Array Length Not Divisible by k

A common mistake is to focus only on duplicate frequencies while ignoring group sizes. If n is not divisible by k, some group would necessarily contain fewer or more than k elements. The implementation handles this immediately with the check n % k != 0.

A Value Appears More Times Than the Number of Groups

Consider:

nums = [1,1,1,1]
k = 2

There must be 2 groups, but the value 1 appears 4 times. Since each group can contain at most one 1, only two copies can be placed. The remaining copies make a valid partition impossible.

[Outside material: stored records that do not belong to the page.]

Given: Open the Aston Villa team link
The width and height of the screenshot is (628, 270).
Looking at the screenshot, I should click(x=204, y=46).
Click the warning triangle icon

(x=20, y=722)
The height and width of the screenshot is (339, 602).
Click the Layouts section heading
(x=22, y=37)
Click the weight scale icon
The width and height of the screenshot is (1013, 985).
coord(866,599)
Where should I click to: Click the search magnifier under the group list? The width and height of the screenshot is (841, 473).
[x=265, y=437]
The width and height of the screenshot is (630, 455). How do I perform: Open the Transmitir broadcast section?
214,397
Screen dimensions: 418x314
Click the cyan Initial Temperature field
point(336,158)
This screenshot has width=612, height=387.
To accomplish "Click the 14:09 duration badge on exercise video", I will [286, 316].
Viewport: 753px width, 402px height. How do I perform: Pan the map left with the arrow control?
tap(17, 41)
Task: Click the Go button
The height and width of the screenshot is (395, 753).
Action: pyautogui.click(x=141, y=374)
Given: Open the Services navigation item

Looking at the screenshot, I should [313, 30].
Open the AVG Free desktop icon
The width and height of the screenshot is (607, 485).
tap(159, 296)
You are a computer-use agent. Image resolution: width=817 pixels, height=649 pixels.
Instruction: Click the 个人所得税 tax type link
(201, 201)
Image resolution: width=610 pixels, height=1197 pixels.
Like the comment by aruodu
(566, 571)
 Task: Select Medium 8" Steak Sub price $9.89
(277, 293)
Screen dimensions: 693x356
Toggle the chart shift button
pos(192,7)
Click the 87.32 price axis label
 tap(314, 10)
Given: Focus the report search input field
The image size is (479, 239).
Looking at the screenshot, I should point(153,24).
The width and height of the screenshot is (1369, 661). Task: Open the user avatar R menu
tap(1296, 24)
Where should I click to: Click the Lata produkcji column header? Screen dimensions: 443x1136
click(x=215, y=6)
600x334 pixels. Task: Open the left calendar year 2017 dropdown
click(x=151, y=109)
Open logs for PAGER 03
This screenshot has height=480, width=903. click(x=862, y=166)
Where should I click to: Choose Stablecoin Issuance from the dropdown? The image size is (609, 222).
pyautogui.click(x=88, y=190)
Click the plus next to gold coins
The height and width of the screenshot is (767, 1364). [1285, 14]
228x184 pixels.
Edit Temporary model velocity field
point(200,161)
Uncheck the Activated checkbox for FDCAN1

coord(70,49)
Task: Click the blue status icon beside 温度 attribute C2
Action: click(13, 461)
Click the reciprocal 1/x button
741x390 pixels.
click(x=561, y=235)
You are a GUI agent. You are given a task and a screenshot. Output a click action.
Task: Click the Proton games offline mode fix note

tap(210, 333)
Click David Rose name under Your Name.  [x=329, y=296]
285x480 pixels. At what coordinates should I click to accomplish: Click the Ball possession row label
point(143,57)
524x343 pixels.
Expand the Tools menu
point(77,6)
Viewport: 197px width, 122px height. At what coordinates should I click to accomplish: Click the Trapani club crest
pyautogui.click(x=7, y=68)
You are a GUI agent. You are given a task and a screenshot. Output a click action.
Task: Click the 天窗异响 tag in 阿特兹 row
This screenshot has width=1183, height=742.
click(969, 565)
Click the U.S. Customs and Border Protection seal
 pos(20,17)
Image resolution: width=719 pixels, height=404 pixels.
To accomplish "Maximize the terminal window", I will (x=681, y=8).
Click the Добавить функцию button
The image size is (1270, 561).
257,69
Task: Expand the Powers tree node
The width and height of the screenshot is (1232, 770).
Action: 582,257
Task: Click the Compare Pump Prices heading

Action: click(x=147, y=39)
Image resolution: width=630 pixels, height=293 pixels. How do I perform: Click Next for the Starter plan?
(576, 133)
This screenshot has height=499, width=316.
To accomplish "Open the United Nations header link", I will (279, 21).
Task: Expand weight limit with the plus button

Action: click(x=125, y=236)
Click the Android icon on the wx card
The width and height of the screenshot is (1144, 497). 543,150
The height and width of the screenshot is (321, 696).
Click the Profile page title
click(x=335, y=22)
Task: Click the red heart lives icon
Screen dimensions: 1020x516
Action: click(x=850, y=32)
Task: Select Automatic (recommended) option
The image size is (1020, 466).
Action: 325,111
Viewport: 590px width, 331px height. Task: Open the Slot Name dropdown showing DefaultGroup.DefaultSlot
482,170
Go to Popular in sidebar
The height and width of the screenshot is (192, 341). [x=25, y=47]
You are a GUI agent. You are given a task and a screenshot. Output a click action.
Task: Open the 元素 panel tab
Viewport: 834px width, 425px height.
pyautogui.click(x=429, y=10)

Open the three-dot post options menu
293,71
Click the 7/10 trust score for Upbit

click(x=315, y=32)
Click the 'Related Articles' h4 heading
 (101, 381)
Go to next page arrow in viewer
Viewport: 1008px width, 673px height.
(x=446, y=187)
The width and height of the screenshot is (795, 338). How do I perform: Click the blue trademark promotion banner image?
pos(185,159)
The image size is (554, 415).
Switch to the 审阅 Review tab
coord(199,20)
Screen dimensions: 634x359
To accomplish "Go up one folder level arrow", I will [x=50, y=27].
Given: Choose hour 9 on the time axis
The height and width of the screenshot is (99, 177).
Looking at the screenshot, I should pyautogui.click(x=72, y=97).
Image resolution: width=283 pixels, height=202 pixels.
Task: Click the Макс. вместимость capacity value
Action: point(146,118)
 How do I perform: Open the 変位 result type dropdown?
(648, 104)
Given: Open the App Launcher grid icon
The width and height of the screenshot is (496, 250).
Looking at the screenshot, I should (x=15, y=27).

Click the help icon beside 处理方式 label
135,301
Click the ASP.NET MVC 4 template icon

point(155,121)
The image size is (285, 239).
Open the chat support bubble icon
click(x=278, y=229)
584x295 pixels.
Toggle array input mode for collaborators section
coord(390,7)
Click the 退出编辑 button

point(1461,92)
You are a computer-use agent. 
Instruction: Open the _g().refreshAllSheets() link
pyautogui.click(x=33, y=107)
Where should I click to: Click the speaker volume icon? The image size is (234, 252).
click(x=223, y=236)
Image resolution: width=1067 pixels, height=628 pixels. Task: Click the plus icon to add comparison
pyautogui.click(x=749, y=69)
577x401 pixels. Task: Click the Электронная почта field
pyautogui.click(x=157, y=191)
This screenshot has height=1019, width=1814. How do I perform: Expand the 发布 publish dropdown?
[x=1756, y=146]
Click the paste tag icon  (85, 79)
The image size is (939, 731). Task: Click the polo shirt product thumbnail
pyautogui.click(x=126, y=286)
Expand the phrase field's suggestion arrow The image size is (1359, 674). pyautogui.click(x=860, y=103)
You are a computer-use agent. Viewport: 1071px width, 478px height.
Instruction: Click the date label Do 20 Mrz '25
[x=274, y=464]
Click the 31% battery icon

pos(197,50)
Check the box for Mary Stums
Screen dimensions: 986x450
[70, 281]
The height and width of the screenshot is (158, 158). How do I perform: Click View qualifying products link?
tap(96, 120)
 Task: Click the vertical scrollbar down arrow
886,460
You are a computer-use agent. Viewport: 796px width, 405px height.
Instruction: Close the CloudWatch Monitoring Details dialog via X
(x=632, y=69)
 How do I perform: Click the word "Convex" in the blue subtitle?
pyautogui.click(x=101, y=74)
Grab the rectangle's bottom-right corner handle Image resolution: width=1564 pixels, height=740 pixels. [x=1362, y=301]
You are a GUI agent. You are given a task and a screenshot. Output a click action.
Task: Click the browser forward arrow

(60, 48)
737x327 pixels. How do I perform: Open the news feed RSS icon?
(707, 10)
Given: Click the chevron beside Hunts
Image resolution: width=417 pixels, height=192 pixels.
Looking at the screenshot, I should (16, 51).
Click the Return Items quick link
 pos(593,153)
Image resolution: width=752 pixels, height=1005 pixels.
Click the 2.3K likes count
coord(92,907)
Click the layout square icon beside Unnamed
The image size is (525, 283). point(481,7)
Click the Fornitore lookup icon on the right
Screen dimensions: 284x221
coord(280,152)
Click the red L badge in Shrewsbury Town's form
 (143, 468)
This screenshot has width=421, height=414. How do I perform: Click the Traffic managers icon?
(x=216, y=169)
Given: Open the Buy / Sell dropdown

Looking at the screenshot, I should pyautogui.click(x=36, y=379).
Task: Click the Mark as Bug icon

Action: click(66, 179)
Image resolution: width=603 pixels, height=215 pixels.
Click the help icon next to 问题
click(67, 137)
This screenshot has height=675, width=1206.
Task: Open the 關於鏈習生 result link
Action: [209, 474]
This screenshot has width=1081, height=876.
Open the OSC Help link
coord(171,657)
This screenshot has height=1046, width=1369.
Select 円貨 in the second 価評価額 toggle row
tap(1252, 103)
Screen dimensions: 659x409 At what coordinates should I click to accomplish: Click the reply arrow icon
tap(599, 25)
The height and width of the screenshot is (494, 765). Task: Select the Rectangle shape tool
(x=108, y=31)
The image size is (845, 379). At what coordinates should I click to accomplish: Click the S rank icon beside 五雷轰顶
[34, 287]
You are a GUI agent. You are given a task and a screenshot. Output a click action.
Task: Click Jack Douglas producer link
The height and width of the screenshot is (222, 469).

The frequency check correctly detects this situation.

k Equals 1

When k = 1, every element forms its own group. Distinctness inside a group is automatically satisfied because each group contains only one element. The number of groups equals n, and every frequency is at most n, so the algorithm correctly returns true for all valid inputs.

All Elements Are Distinct

If every element appears exactly once, the maximum frequency is 1. As long as the array length is divisible by k, a valid partition always exists. The algorithm naturally handles this case because all frequencies are well below the number of groups.

All Elements Are Identical

Consider:

nums = [5,5,5,5,5,5]
k = 3

There must be 2 groups, but the value 5 appears 6 times. Since each group can contain only one 5, the maximum usable copies are 2. The frequency check immediately rejects the input, avoiding any unnecessary group construction.